─── EXTRAIT DE PAGE ───

Opéra de Richard WAGNER

Kundry : Violeta Urmana
Parsifal : Plácido Domingo
Amfortas : Falk Struckmann
Klingsor : Nikolai Putilin
Gurnemanz : René Pape

Metropolitan Opera Orchestra
Direction : Valery Gergiev

Production : Otto Schenk 
Décors : Günther Schneider-Siemssen 
Costumes : Rolf Langenfass
Lumières : Gil Wechsler 
Stage Director : Zoe Pappas

New-York, Metropolitan Opera
samedi 12 avril 2003


Parsi-fâlot
 

"Ce qui manque aux orateurs en profondeur, ils vous le donnent en longueur" : ce trait d'esprit de Montesquieu pourrait bien trouver à s'appliquer à Valery Gergiev, qui, une fois n'est pas coutume, remplaçait James Levine à la direction du Bühnenweihfestspiel wagnérien. Cinq heures et demie : c'est en effet, avec les entractes, le temps qu'il aura fallu, samedi après-midi au Met, pour arriver à bout de la dernière oeuvre du maître de Bayreuth. Cinq heures trente, cela peut dans certains cas se révéler trop court si le maestro parvient à dégager du début jusqu'à la fin la substantifique moelle de cette oeuvre sublime : pensons seulement au souffle quasi mystique qui parcourt au disque la légendaire version Knappertbusch de 1952... Hélas, rien de tout cela sous la direction du très médiatique maestro russe, qui a plutôt eu tendance à rallier protagonistes du drame et spectateurs à l'unisson des gémissements de Kundry : "Schlafen, schlafen" ! Le prélude donnait déjà une bonne idée de ce qui allait suivre : tempi comme écartelés, procédant par bouts de phrases juxtaposées plutôt que subordonnées à une claire vision d'ensemble, le tout dicté par des gestes parkinsoniens improbables faisant penser à Jean-Paul II donnant sa bénédiction urbi et orbi (histoire de nous rappeler sans doute que Parsifal est une oeuvre d'inspiration religieuse). Dans ces conditions, l'acte II, censé être un immense moment d'intensité dramatique, prend des airs singuliers de conversation de salon (thé et petits gâteaux en moins) où poses forcées, regards inquiets sur les postes de contrôle et manque de chaleur évident de la part de Plácido Domingo et Violeta Urmana cachent mal un certain malaise à ne pas pouvoir donner libre cours à leur talent.

───

◆ CONSIGNES
1. D'après la critique de Parsifal, combien de temps la représentation a-t-elle duré, entractes compris ?
2. Prolongez la critique de Parsifal à la suite de sa dernière phrase.

─── JEU DE DONNÉES ───

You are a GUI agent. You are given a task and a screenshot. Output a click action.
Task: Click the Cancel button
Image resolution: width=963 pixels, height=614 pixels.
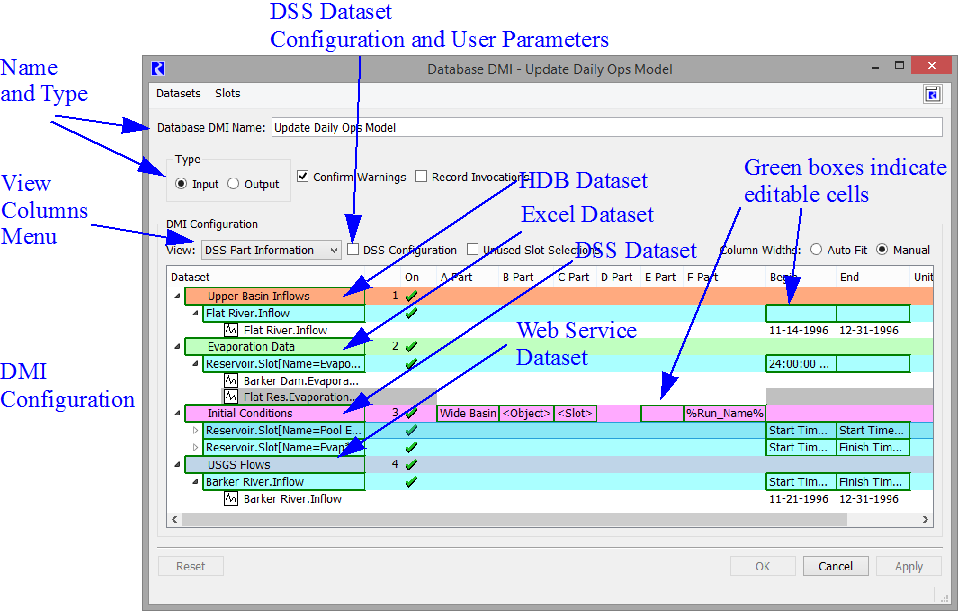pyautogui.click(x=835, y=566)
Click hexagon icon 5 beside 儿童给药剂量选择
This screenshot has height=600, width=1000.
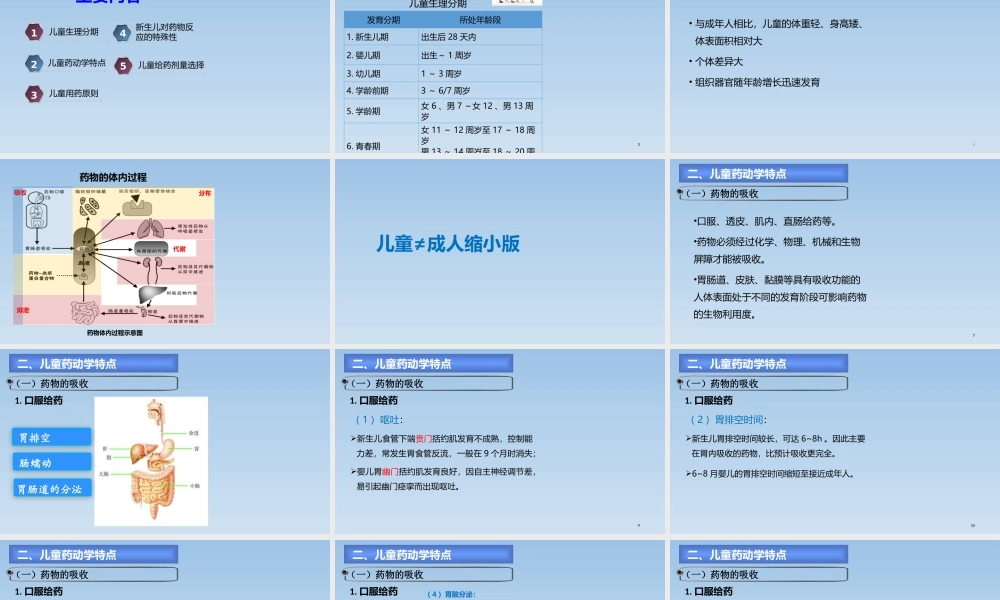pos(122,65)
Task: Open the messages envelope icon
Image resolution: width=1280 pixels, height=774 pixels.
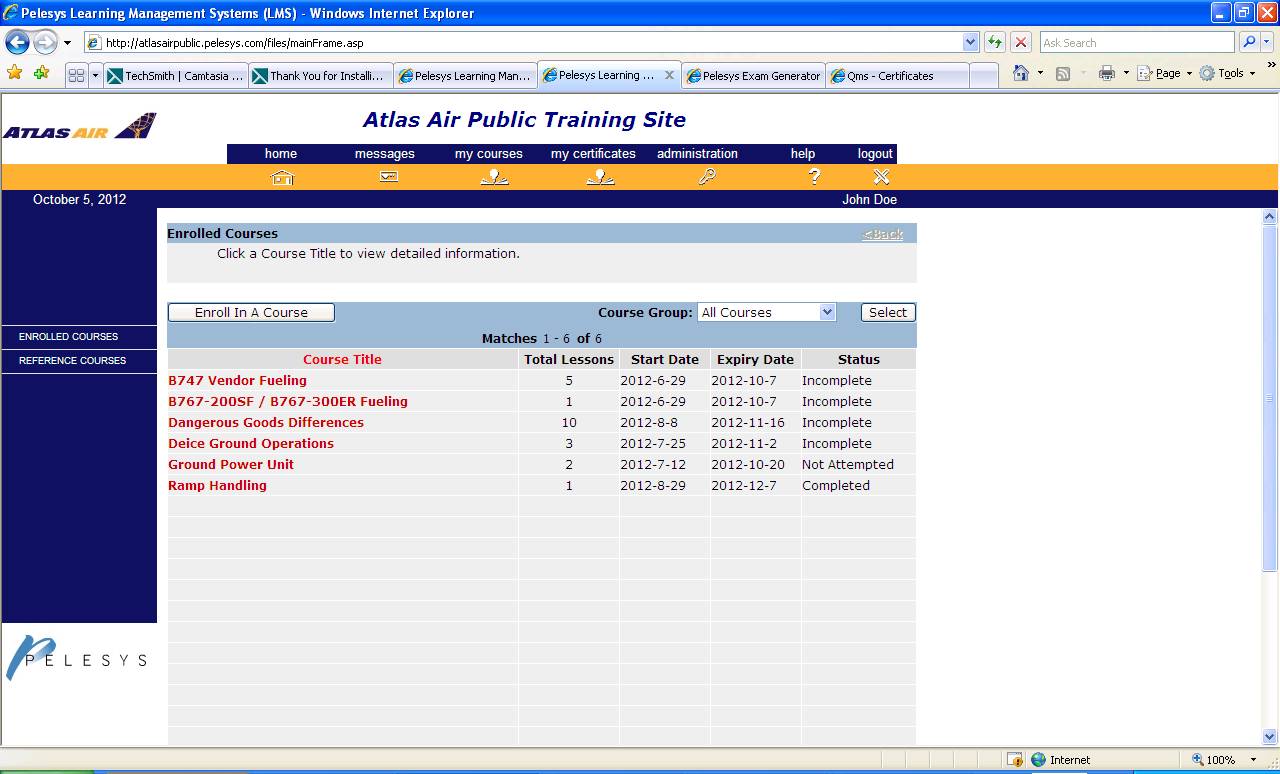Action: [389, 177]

───

◆ CORRIGÉ
1. Cinq heures et demie.

2.
© Ken Howard / Metropolitan Opera

Les chanteurs sont toutefois dans l'ensemble loin de démériter : à l'exception de Nicolai Putilin, qui compose un Klingsor visiblement plus terrifié que terrifiant, et d'un chevalier du Graal (dont nous tairons le nom par charité toute parsifalienne), à l'accent allemand encore plus exotique que le Ténorissimo, le reste de la distribution est de très grande classe : René Pape, qui abordait ici le rôle du bavard Gurnemanz, réussit une fois de plus une prestation exceptionnelle et vole du même coup la vedette à Domingo à l'applaudimètre : ses interventions pleines de noblesse, d'autorité et d'émotion feraient presque regretter que Gergiev n'adopte pas des tempi encore plus lents afin que l'on puisse se délecter de ses longs monologues à l'acte I ! Falk Struckmann incarne un Amfortas émouvant, à la voix puissante, tirant davantage du côté du poète maudit, dépressif et monomaniaque que du roi mourant. Violeta Urmana a pour elle une tessiture large et impressionnante, qui lui permet un bel exercice de funambulisme vocal dans l'acte II, mais son engagement dramatique demeure très en deçà de celui de Waltraud Meier, qui avait signé le rôle dans la captation DVD de cette production aux côtés d'un vaillant Siegfried Jerusalem : c'est un peu en vain qu'on cherche chez elle la femme maudite, la séductrice puis la mystique. Quant à Plácido, il chante davantage Plácido que Parsifal, mais à soixante-deux ans, ce n'est déjà pas si mal : si l'aigu, un peu mat, plafonne vite, le ténor espagnol arrive toutefois à convaincre que dans le rôle du Reine Tor à la tessiture centrale il a encore de beaux restes vocaux et une intelligence scénique intéressante à faire valoir.

La mise en scène néo-classique d'Otto Schenk, elle, passe mieux sur scène qu'en vidéo : certes, il y a toujours toutes les petites kitscheries made in Met (les petites marguerites sur la colline de Montsalvat à l'acte III pour figurer le printemps sont un chef d'oeuvre du genre), mais les couleurs et lumières, bien étudiées pour créer autour de cet opéra un côté sombre et dramatique, se révèlent particulièrement efficaces. La scène des filles-fleurs en particulier, d'une luxuriance mortifère, est visuellement très réussie.